┌─ Data provided
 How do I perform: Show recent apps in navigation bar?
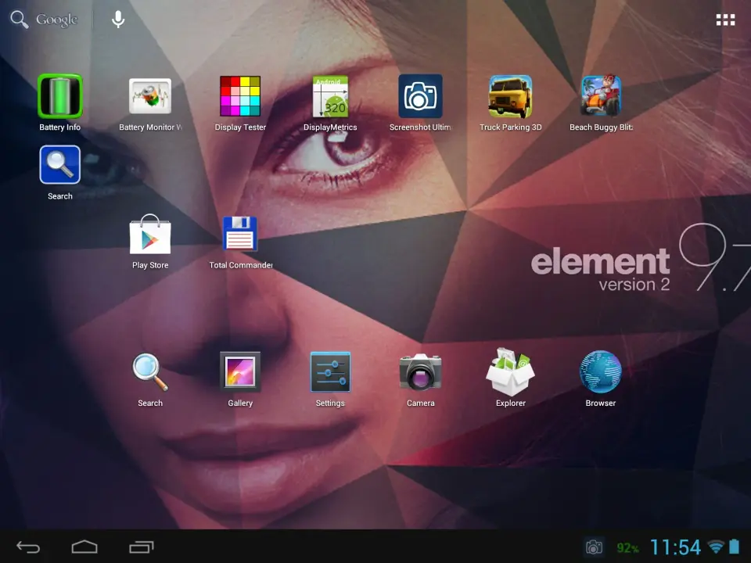[x=141, y=547]
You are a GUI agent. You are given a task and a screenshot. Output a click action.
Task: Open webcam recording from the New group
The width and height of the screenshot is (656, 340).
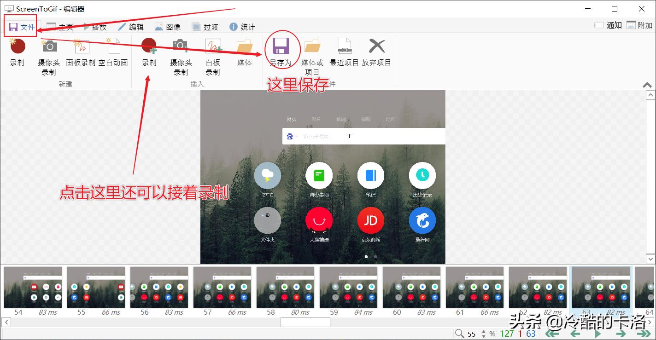point(48,53)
└─
__Task objective__
Count the lines in the records that contain the word "screenshot" and reply with only that number.

__Output__
2